■ **MATERIAL PROVIDED**
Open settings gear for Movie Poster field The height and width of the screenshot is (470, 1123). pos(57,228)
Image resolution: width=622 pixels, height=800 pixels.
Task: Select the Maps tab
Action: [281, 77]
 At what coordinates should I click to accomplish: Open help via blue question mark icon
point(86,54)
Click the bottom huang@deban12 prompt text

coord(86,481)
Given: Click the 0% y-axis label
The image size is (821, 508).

...

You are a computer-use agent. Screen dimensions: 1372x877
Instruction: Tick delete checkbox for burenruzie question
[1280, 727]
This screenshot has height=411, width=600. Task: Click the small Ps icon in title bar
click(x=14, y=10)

■ **WHAT NEEDS TO BE DONE**
From the listing above, output exactly the run of lines that starts with the line containing "Open settings gear" and ends with the line containing "The image size is (821, 508).".

■ **RESPONSE**
Open settings gear for Movie Poster field The height and width of the screenshot is (470, 1123). pos(57,228)
Image resolution: width=622 pixels, height=800 pixels.
Task: Select the Maps tab
Action: [281, 77]
 At what coordinates should I click to accomplish: Open help via blue question mark icon
point(86,54)
Click the bottom huang@deban12 prompt text

coord(86,481)
Given: Click the 0% y-axis label
The image size is (821, 508).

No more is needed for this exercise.